*REQUIREMENTS*. List every condition of a Note that appears in the heading of the Section 306 passage below.

SECTION 306. MUTILATED, DESTROYED, LOST AND STOLEN NOTES. If any
mutilated Note or a Note with a Guarantee appertaining thereto is surrendered to
the Trustee or the Operating Partnership, together with, in proper cases,
indemnity as may be required by the Operating Partnership or the Trustee to save
each of them or any agent of either of them harmless, the Operating Partnership
shall execute and the Trustee shall authenticate and deliver in exchange
therefor a new Note of the same series and principal amount, containing
identical terms and provisions and bearing a number not contemporaneously
outstanding, with Guarantees corresponding to the Guarantees appertaining to the
surrendered Note.
If there shall be delivered to the Operating Partnership and to the
Trustee (i) evidence to their satisfaction of the destruction, loss or theft of
any Note or Guarantee, and (ii) such security or indemnity as may be required by
them to save each of them and any agent of either of them harmless, then, in the
absence of notice to the Operating Partnership or the Trustee that such Note or
Guarantee has been acquired by a bona fide purchaser, the Operating Partnership
shall execute and upon its request the Trustee shall authenticate and deliver,
in lieu of any such destroyed, lost or stolen Note or in exchange for the Note
to which a destroyed, lost or stolen Guarantee appertains, a new Note of the
same series and principal amount, containing identical terms and provisions and
bearing a number not contemporaneously outstanding with Guarantees corresponding
to the Guarantees appertaining to such destroyed, lost or stolen Note or to the
Note to which such destroyed, lost or stolen Guarantee appertains.

*RECORDED INFORMATION*.
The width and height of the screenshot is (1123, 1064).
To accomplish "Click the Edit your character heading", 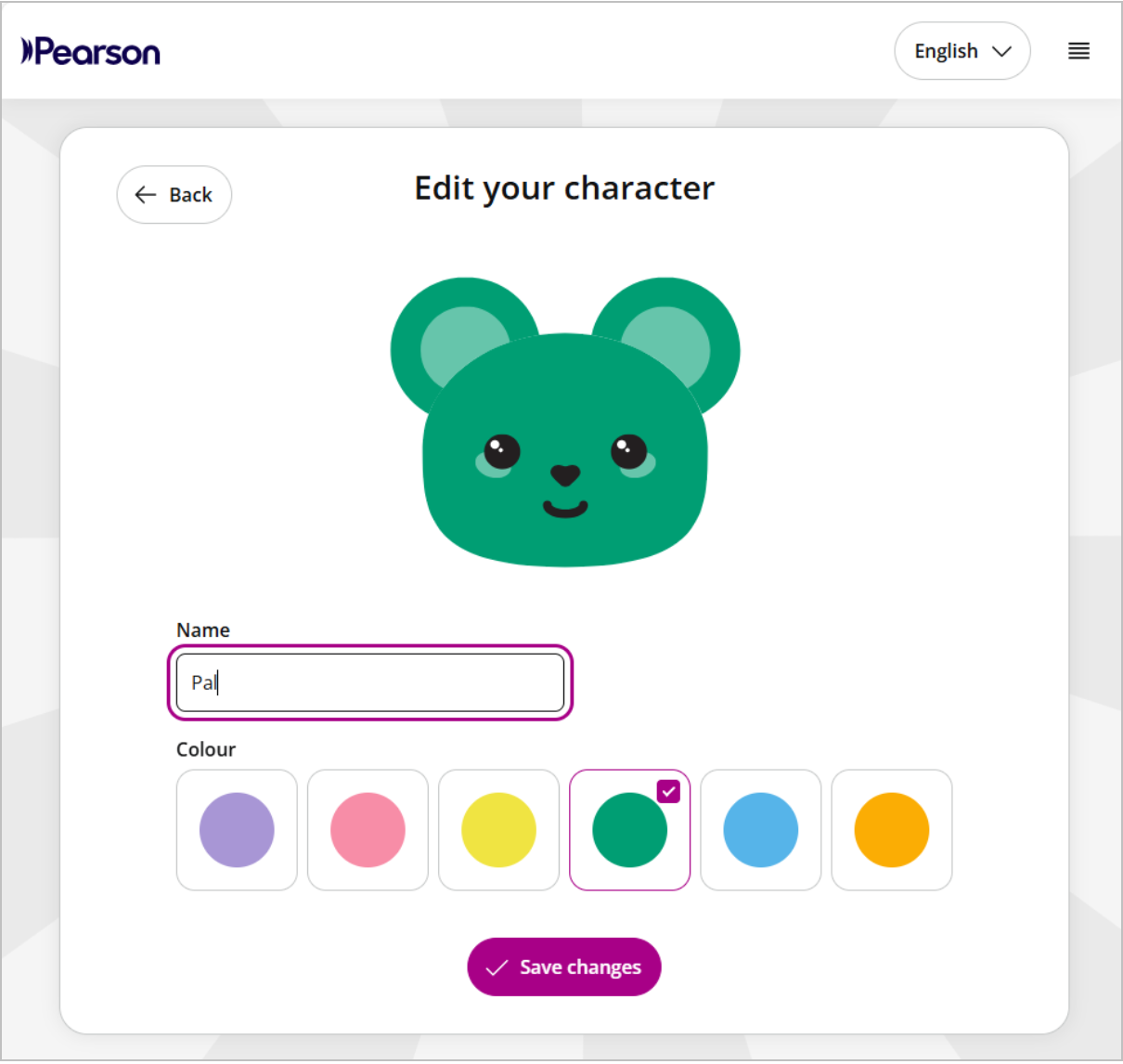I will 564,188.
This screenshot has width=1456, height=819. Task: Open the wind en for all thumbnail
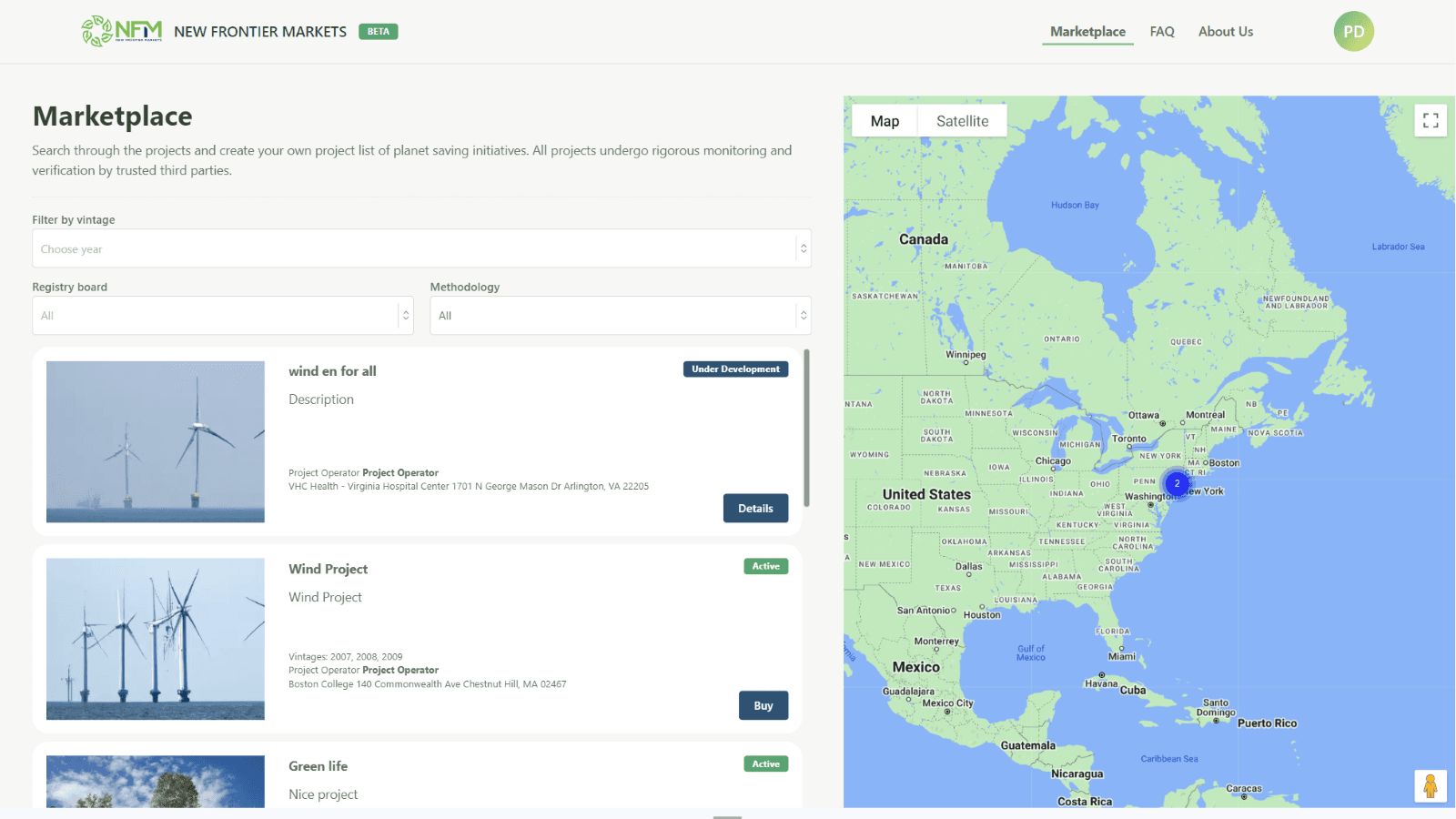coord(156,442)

*WORKED SOLUTION*. Mutilated, destroyed, lost, stolen